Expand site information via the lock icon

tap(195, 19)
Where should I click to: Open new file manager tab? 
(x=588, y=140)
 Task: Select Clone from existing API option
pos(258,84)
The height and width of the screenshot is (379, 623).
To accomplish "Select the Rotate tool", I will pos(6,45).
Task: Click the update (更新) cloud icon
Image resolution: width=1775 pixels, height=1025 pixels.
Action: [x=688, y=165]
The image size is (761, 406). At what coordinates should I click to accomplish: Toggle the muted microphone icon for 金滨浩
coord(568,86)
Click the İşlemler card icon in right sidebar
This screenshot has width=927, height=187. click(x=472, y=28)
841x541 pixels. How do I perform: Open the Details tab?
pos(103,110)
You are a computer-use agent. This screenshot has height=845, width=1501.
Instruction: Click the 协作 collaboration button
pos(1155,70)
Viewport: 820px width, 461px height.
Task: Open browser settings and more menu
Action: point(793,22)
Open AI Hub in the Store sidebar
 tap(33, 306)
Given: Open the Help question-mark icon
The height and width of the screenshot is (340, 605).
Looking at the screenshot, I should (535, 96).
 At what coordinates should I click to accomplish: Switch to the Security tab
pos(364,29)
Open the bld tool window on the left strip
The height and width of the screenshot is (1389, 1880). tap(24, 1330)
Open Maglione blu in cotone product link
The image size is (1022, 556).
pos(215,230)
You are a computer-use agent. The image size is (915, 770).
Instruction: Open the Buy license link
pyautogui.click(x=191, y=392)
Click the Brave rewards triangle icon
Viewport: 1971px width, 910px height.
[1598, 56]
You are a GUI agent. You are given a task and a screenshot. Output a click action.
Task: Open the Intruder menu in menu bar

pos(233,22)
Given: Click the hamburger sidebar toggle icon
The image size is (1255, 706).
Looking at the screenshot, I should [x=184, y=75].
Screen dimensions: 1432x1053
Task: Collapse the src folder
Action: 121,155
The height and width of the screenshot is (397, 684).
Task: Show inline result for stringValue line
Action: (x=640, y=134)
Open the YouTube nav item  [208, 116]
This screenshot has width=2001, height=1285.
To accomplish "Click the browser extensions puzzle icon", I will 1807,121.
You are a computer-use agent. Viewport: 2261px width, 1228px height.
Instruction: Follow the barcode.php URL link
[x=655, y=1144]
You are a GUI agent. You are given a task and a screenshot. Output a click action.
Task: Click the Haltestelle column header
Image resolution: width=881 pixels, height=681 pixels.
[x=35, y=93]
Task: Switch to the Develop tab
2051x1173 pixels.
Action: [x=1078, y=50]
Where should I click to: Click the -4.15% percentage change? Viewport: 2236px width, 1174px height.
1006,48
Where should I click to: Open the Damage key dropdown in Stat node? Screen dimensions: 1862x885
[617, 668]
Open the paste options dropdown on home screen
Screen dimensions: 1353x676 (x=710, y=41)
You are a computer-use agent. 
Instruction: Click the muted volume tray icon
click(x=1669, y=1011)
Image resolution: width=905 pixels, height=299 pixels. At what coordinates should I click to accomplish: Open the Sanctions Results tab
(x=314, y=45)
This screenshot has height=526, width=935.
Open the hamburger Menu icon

════════

ACTIVITY
Only an exact transcription of all the records above counts as an answer.

PROBLEM SOLUTION
Expand site information via the lock icon

tap(195, 19)
Where should I click to: Open new file manager tab? 
(x=588, y=140)
 Task: Select Clone from existing API option
pos(258,84)
The height and width of the screenshot is (379, 623).
To accomplish "Select the Rotate tool", I will pos(6,45).
Task: Click the update (更新) cloud icon
Image resolution: width=1775 pixels, height=1025 pixels.
Action: [x=688, y=165]
The image size is (761, 406). At what coordinates should I click to accomplish: Toggle the muted microphone icon for 金滨浩
coord(568,86)
Click the İşlemler card icon in right sidebar
This screenshot has width=927, height=187. click(x=472, y=28)
841x541 pixels. How do I perform: Open the Details tab?
pos(103,110)
You are a computer-use agent. This screenshot has height=845, width=1501.
Instruction: Click the 协作 collaboration button
pos(1155,70)
Viewport: 820px width, 461px height.
Task: Open browser settings and more menu
Action: point(793,22)
Open AI Hub in the Store sidebar
 tap(33, 306)
Given: Open the Help question-mark icon
The height and width of the screenshot is (340, 605).
Looking at the screenshot, I should (535, 96).
 At what coordinates should I click to accomplish: Switch to the Security tab
pos(364,29)
Open the bld tool window on the left strip
The height and width of the screenshot is (1389, 1880). tap(24, 1330)
Open Maglione blu in cotone product link
The image size is (1022, 556).
pos(215,230)
You are a computer-use agent. The image size is (915, 770).
Instruction: Open the Buy license link
pyautogui.click(x=191, y=392)
Click the Brave rewards triangle icon
Viewport: 1971px width, 910px height.
[1598, 56]
You are a GUI agent. You are given a task and a screenshot. Output a click action.
Task: Open the Intruder menu in menu bar

pos(233,22)
Given: Click the hamburger sidebar toggle icon
The image size is (1255, 706).
Looking at the screenshot, I should [x=184, y=75].
Screen dimensions: 1432x1053
Task: Collapse the src folder
Action: 121,155
The height and width of the screenshot is (397, 684).
Task: Show inline result for stringValue line
Action: (x=640, y=134)
Open the YouTube nav item  [208, 116]
This screenshot has width=2001, height=1285.
To accomplish "Click the browser extensions puzzle icon", I will 1807,121.
You are a computer-use agent. Viewport: 2261px width, 1228px height.
Instruction: Follow the barcode.php URL link
[x=655, y=1144]
You are a GUI agent. You are given a task and a screenshot. Output a click action.
Task: Click the Haltestelle column header
Image resolution: width=881 pixels, height=681 pixels.
[x=35, y=93]
Task: Switch to the Develop tab
2051x1173 pixels.
Action: [x=1078, y=50]
Where should I click to: Click the -4.15% percentage change? Viewport: 2236px width, 1174px height.
1006,48
Where should I click to: Open the Damage key dropdown in Stat node? Screen dimensions: 1862x885
[617, 668]
Open the paste options dropdown on home screen
Screen dimensions: 1353x676 (x=710, y=41)
You are a computer-use agent. 
Instruction: Click the muted volume tray icon
click(x=1669, y=1011)
Image resolution: width=905 pixels, height=299 pixels. At what coordinates should I click to accomplish: Open the Sanctions Results tab
(x=314, y=45)
This screenshot has height=526, width=935.
Open the hamburger Menu icon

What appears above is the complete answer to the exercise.